+++ Text to read

RESULTS OF OPERATIONS
Comparison of Three Months Ended September 30, 1997 and Three Months Ended
September 30, 1996
Overview. Cash flow before changes in operating assets and liabilities
increased 19% to $4.8 million in the third quarter of 1997 from $4.0 million in
the third quarter of 1996. Net income decreased 64% to $227,000, or $0.03 per
share, in the third quarter of 1997 compared to $635,000, or $.07 per share,
recorded in the third quarter of 1996. Third quarter 1997 net income was
significantly impacted by increased DD&A largely due to the year-end 1996
reduction in proved reserves at the Company's Texas waterflood project.
Assuming the reduction in reserves occurred at the beginning of 1996 rather than
at the end, net income would have been level between quarters.
Revenues. Total revenues increased 20% to $8.7 million in the third quarter
of 1997 compared to $7.3 million in the third quarter of 1996. Oil production
increased 21% to 198 Mbbls from 163 Mbbls. Natural gas production increased 28%
to 2,549 MMcf in the third quarter of 1997 from 1,996 MMcf in the third quarter
of 1996, resulting in overall production increasing 26% to 623 MBOE from 496
MBOE. The increase in oil volume is primarily related to the Millarville and
Gulf Coast acquisitions. The increase in natural gas production also reflects
the impact of the two acquisitions coupled with an increase in the Company's
share of gas production in the Hanlan-Robb area in western Alberta as a result
of an increase in ownership following a February 1997 payout to its joint
venture partner.
The Company's average U.S. natural gas price increased 10% to $2.36 per Mcf in
the third quarter of 1997 from $2.15 per Mcf in the third quarter of 1996, while
the average Canadian natural gas price increased 7% to $1.30 from $1.22. The
Company's composite average oil price decreased 11% to $18.07 per barrel in the
third quarter of 1997 from $20.21 per barrel in the third quarter of 1996. As a
result of hedging transactions, the Company's third quarter 1996 average oil
price was reduced by $1.01 per barrel from the average price that would have
otherwise been received. No hedging transactions were in place during the third
quarter of 1997. Primarily as a result of the increase in production, oil and
gas revenues increased 20% to $8.3 million in the third quarter of 1997 from
$6.9 million in the third quarter of 1996.
Production Costs. Production costs increased 13% to $1.9 million in the third
quarter of 1997 compared to $1.7 million in the third quarter of 1996 primarily
as a result of the property acquisitions. However, costs per BOE decreased 10%
to $3.12 per BOE from $3.46 per BOE.

++++++
+++ Extracted entries

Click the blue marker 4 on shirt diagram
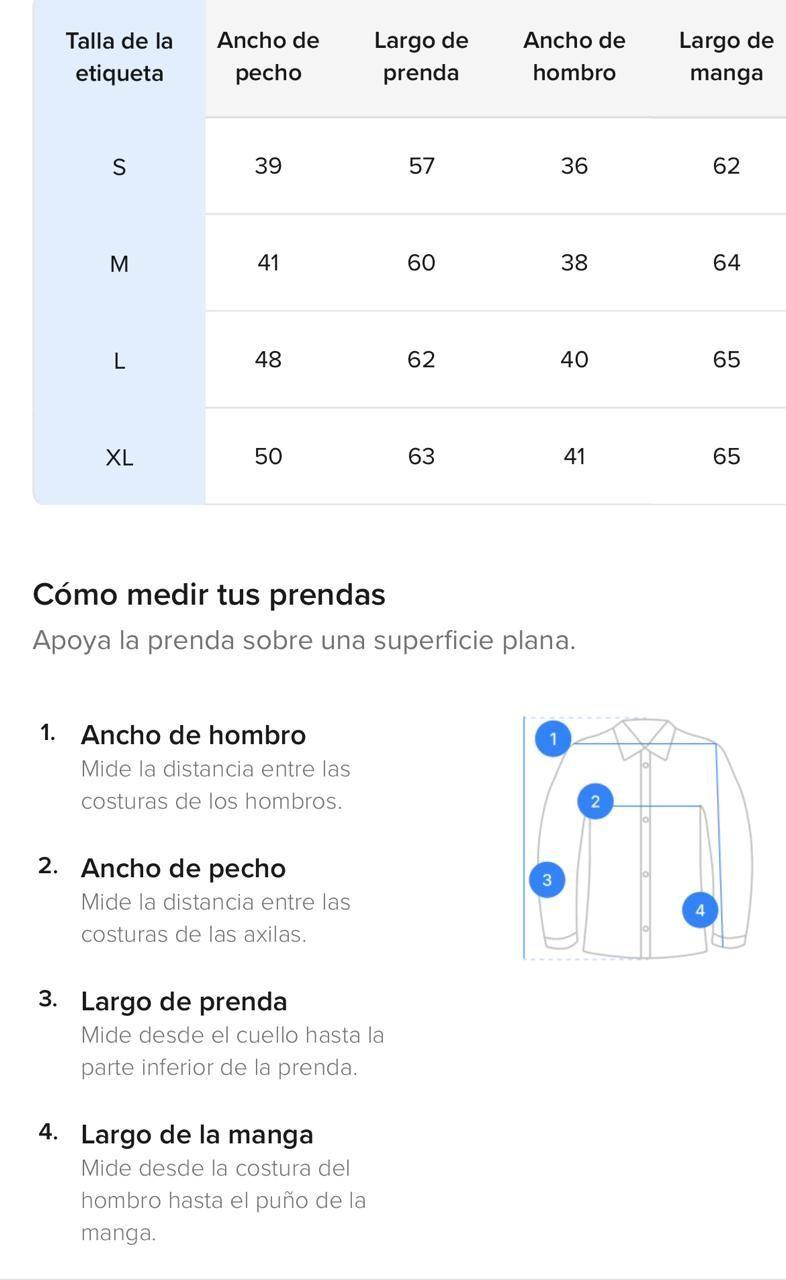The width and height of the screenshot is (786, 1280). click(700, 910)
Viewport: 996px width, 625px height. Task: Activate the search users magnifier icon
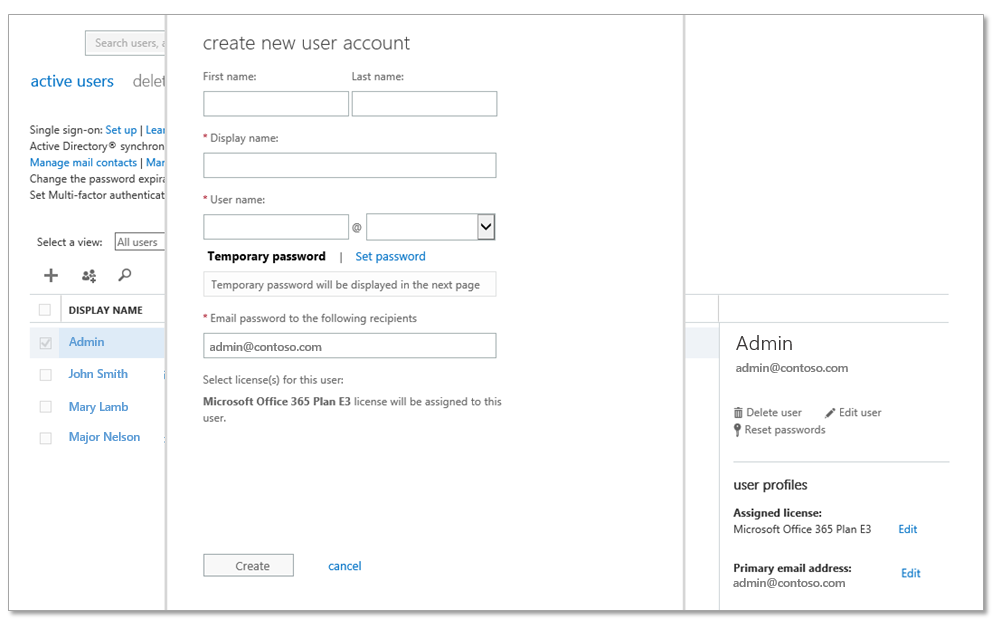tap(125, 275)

++++++
+++ Extracted entries

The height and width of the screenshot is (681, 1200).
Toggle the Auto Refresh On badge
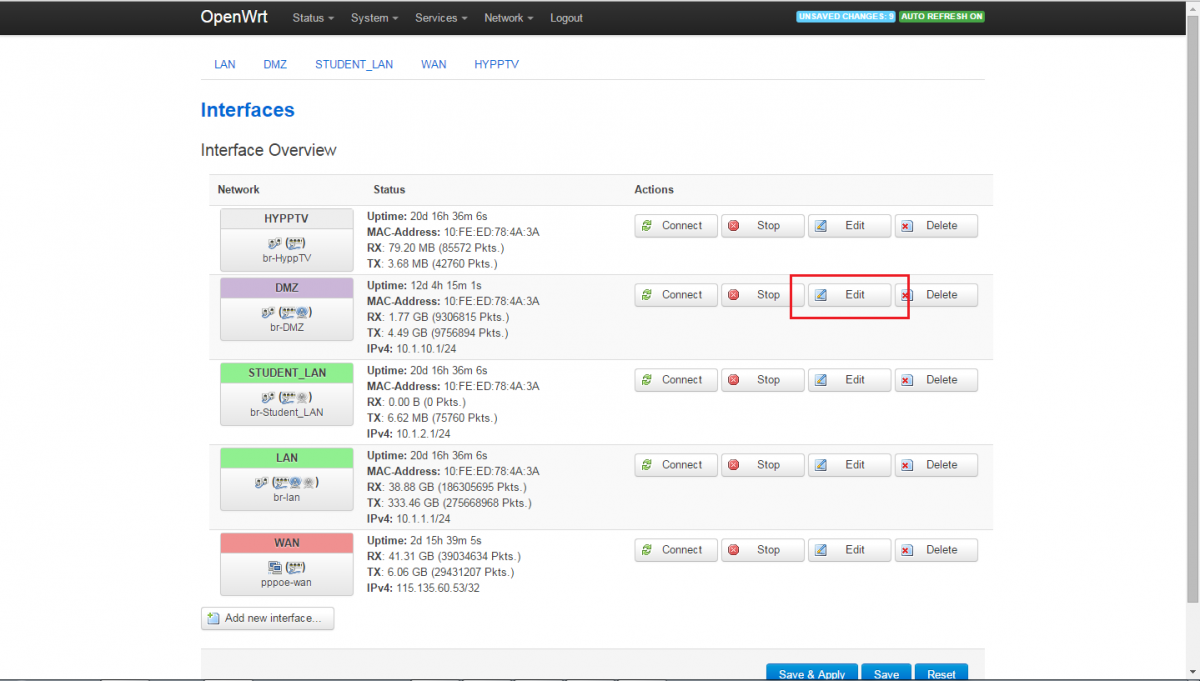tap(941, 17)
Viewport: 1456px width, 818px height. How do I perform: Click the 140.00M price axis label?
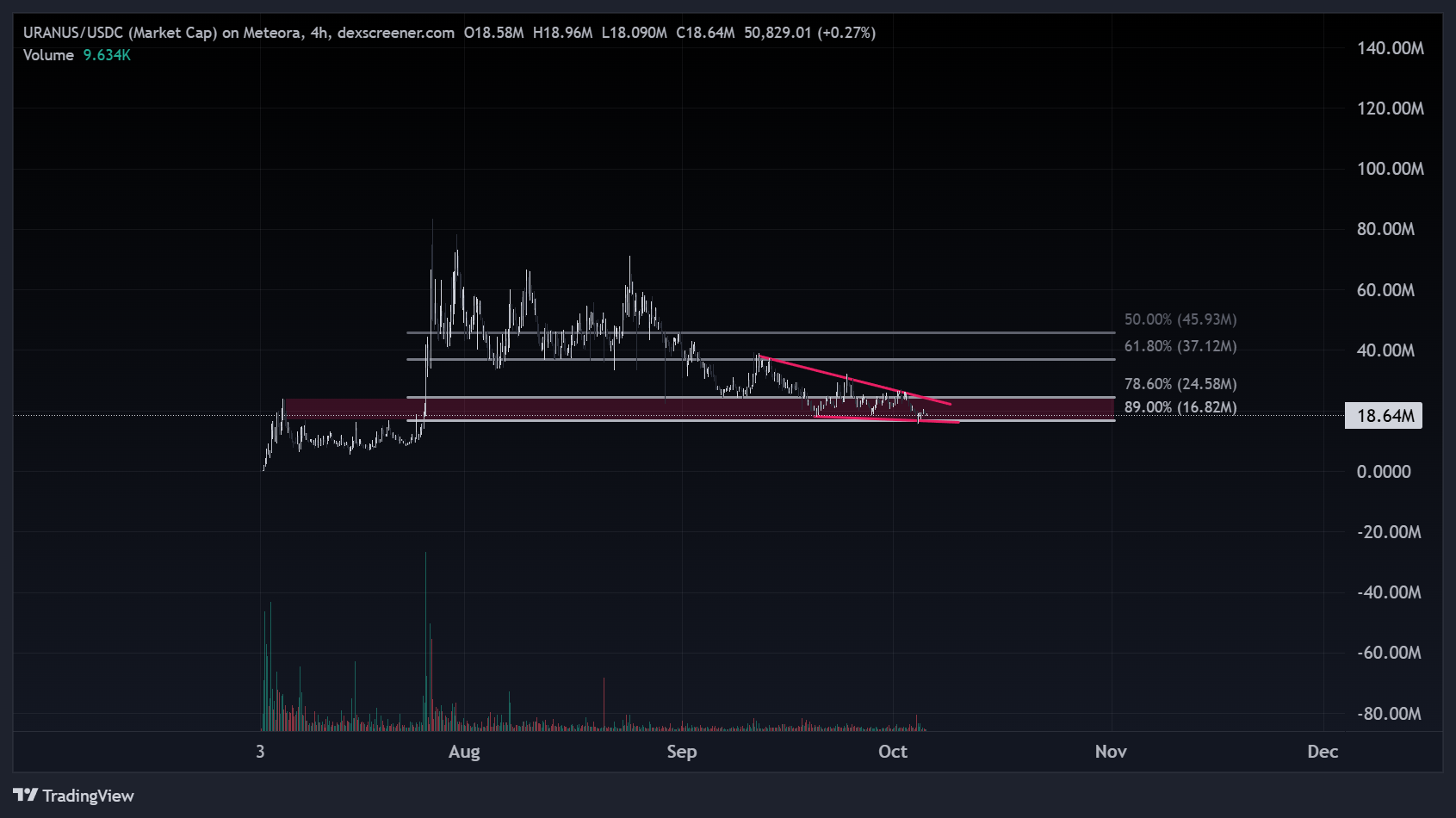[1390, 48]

++++++

_Actions to take_
**a.** Reproduce the stretch of the quarterly results text from "Revenues. Total revenues" through "venture partner." word for word.
**b.** Turn the rows from the line containing "Click the blue marker 4 on shirt diagram" through the line containing "tap(125, 275)" into a JSON list of strings, one string per line, and omit the pictures.

_Answer set_
**a.**
Revenues. Total revenues increased 20% to $8.7 million in the third quarter
of 1997 compared to $7.3 million in the third quarter of 1996. Oil production
increased 21% to 198 Mbbls from 163 Mbbls. Natural gas production increased 28%
to 2,549 MMcf in the third quarter of 1997 from 1,996 MMcf in the third quarter
of 1996, resulting in overall production increasing 26% to 623 MBOE from 496
MBOE. The increase in oil volume is primarily related to the Millarville and
Gulf Coast acquisitions. The increase in natural gas production also reflects
the impact of the two acquisitions coupled with an increase in the Company's
share of gas production in the Hanlan-Robb area in western Alberta as a result
of an increase in ownership following a February 1997 payout to its joint
venture partner.

**b.**
[
  "Click the blue marker 4 on shirt diagram",
  "The width and height of the screenshot is (786, 1280). click(700, 910)",
  "Viewport: 996px width, 625px height. Task: Activate the search users magnifier icon",
  "tap(125, 275)"
]